Three brief sequences show the director at work. With designer Jocelyn Herbert and playwright David Storey he talks about the set for his production of Stages at the National Theatre; with BBC producer Andrew Eaton he discusses About John Ford, the documentary he recently wrote and narrated- but the talk is of Ford, not himself; and while dictating a biographical note for the Stages programme, he breaks off to comment that he has ‘not a bad record’ in the theatre. In each case the tone is matter-of-fact, almost throwaway, and refreshingly free of any attempt to ‘explain’ his work or to analyse ‘the creative process’.

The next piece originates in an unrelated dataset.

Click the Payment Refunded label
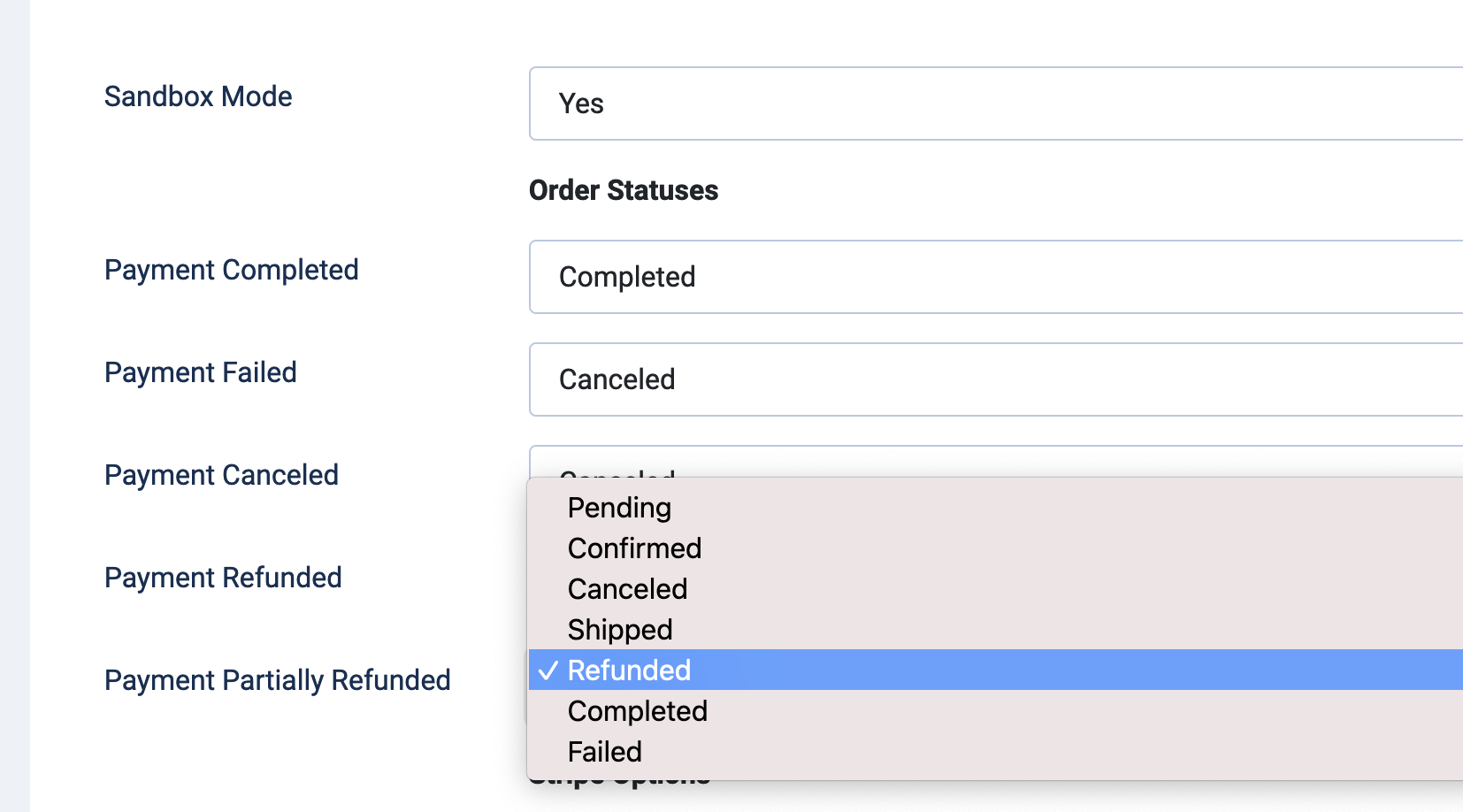 click(223, 578)
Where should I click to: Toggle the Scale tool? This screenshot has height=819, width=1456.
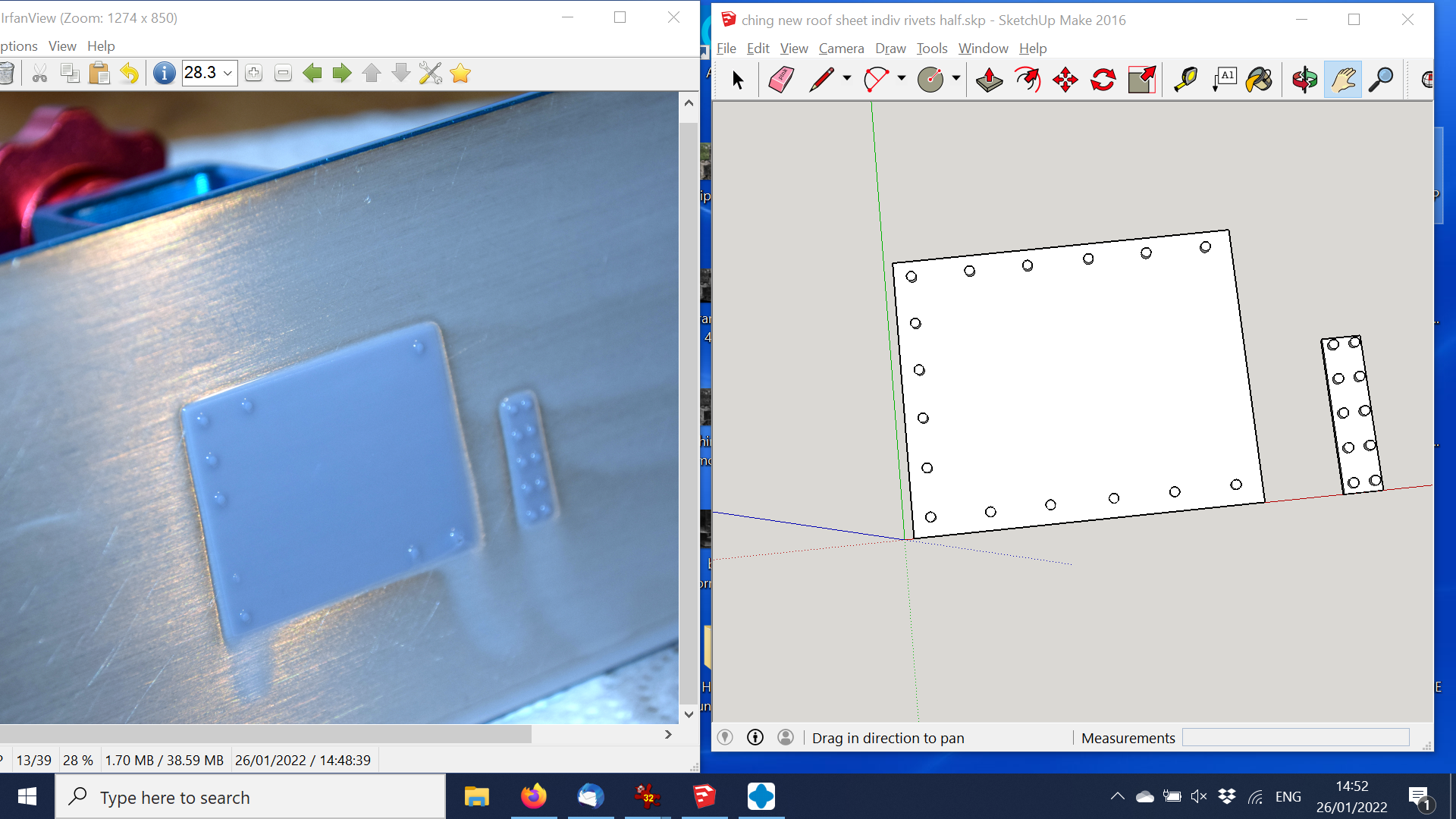pyautogui.click(x=1141, y=79)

A TV news tidbit, about the Queen under fire for her wealth, kicks off an engaging scene with Lindsay’s cleaning lady, who sings ‘Always Look on the Bright Side’, then involves him in an absurdly complicated argument about bus versus Underground travel in London. A celebration of the ‘ordinary’, and of the salt of the earth, its mood connects with some of his early documentaries, particularly Every Day Except Christmas – just as the epiphany that closes the film echoes the finales of If…. and O Lucky Man!

The riverboat Connaught moves along the Thames, the crowd on board invited by the director to a memorial ceremony for two actresses, Rachel Roberts and Jill Bennett, who were close friends of himself and of each other. Among those present we glimpse other friends and colleagues: Anthony Page, David Storey, David Sherwin, Betsy Blair, Jocelyn Herbert. This being a Lindsay Anderson film, the atmosphere is anti-funereal, a time to demonstrate enduring affection for the lost rather than to mourn the loss itself. Alan Price, at an electric piano, sings ‘Is That All There Is?’, the song made famous by Peggy Lee and just as effective in his own, more openly protesting style. Then ashes and flowers are scattered over the water, with two brief flashbacks intercut – to Jill in a delicious moment from Lindsay’s satirical TV film based on Alan Bennett’s The Old Crowd, and of Rachel in a sombre mood in This Sporting Life. And the ship sails on…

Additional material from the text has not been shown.